Dalam perumpamaan tentang orang Farisi dan pemungut cukai, Yesus mengajarkan tentang pentingnya kerendahan hati dalam doa dan hubungan kita dengan Allah.
1. Kesombongan Orang Farisi
Orang Farisi dalam perumpamaan ini berdoa dengan penuh kesombongan. Ia merasa dirinya lebih baik dari orang lain karena melakukan berbagai praktik keagamaan seperti berpuasa dan memberi persepuluhan. Namun, sikap hatinya tidak benar. Ia membanggakan dirinya sendiri, bukan berserah kepada Allah. Ini adalah peringatan bagi kita agar tidak terjebak dalam kesalehan yang hanya bersifat lahiriah, tetapi jauh dari kerendahan hati.
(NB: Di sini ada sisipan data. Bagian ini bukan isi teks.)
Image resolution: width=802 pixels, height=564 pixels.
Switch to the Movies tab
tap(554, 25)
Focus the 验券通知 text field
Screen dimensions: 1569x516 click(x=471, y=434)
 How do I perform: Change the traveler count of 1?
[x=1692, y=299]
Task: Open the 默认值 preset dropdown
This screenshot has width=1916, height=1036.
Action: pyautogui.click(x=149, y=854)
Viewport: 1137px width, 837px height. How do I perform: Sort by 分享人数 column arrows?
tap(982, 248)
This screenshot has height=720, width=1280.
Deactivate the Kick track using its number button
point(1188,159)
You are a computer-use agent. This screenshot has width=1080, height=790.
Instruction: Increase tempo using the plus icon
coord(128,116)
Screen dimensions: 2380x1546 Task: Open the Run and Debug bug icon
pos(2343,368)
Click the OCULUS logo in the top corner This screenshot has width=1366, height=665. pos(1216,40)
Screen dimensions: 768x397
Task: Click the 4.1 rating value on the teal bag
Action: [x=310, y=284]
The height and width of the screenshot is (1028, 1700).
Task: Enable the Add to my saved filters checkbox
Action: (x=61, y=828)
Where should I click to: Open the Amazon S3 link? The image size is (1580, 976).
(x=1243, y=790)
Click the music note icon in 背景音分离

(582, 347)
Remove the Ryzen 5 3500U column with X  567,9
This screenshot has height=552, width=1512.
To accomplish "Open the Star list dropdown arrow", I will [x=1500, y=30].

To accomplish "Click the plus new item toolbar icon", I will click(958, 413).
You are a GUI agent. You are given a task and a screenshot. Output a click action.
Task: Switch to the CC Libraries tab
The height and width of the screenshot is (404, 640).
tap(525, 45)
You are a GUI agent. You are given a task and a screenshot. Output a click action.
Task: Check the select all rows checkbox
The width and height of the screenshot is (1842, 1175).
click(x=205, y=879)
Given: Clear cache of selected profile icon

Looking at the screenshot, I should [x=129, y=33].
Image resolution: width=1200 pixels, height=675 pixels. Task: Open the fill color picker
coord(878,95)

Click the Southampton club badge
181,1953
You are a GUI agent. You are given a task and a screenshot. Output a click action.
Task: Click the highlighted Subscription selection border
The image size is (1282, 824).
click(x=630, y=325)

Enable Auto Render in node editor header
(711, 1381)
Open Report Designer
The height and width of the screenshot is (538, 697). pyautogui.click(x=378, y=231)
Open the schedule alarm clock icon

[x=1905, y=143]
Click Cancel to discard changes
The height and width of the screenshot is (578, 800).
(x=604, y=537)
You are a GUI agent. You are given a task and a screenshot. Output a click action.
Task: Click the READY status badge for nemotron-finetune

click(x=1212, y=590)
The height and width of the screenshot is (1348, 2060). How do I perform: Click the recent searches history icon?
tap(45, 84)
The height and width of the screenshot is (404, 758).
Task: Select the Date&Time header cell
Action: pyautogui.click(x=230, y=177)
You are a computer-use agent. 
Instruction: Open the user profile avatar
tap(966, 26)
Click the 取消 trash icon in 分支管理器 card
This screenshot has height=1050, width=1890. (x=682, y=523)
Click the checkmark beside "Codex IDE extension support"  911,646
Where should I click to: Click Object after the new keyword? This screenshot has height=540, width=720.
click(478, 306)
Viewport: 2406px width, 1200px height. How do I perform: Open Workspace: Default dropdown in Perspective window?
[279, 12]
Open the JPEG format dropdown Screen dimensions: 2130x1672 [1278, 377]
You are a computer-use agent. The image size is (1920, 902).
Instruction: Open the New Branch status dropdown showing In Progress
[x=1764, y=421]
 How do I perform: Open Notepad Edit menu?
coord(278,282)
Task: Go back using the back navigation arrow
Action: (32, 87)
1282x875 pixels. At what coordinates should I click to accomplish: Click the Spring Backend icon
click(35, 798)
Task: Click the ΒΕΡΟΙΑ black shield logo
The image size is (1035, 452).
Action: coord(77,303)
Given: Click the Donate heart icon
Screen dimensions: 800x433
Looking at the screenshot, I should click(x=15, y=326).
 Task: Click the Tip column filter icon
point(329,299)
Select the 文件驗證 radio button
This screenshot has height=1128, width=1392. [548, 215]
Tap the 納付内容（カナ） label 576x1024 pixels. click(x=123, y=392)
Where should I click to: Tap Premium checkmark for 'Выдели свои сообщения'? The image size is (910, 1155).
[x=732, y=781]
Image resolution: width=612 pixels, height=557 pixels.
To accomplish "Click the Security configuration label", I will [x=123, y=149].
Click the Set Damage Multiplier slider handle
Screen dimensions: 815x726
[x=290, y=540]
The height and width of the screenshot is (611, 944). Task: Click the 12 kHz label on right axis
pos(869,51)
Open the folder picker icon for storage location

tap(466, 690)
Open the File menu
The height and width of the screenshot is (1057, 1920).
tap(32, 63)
2. Kerendahan Hati Pemungut Cukai
Sebaliknya, pemungut cukai datang dengan penuh kesadaran akan dosanya. Ia tidak berani menatap ke langit, tetapi dengan hati yang remuk, ia memohon belas kasihan Allah: “Ya Allah, kasihanilah aku, orang berdosa ini!” Sikapnya menunjukkan pengakuan akan kelemahan dan kebutuhan akan kasih karunia Allah.
3. Allah Meninggikan yang Rendah
Yesus mengakhiri perumpamaan ini dengan pernyataan tegas: “Sebab barang siapa meninggikan diri, ia akan direndahkan, dan barang siapa merendahkan diri, ia akan ditinggikan.” Ini menegaskan bahwa Allah melihat hati manusia. Bukan perbuatan lahiriah yang menentukan kedekatan seseorang dengan Allah, tetapi kerendahan hati dan kesadaran akan kebutuhan akan kasih-Nya.
Refleksi untuk Hidup Kita
- Apakah dalam doa kita lebih banyak memuji diri sendiri atau berserah kepada Allah?
- Apakah kita sadar bahwa kita membutuhkan belas kasihan dan pengampunan Tuhan?
- Apakah kita merendahkan orang lain karena merasa lebih benar atau lebih baik?
Marilah kita belajar dari pemungut cukai untuk datang kepada Tuhan dengan hati yang tulus, penuh pertobatan, dan selalu mengandalkan rahmat-Nya. Sebab, hanya dengan kerendahan hati, kita dapat diterima dan dibenarkan oleh Allah. Amin.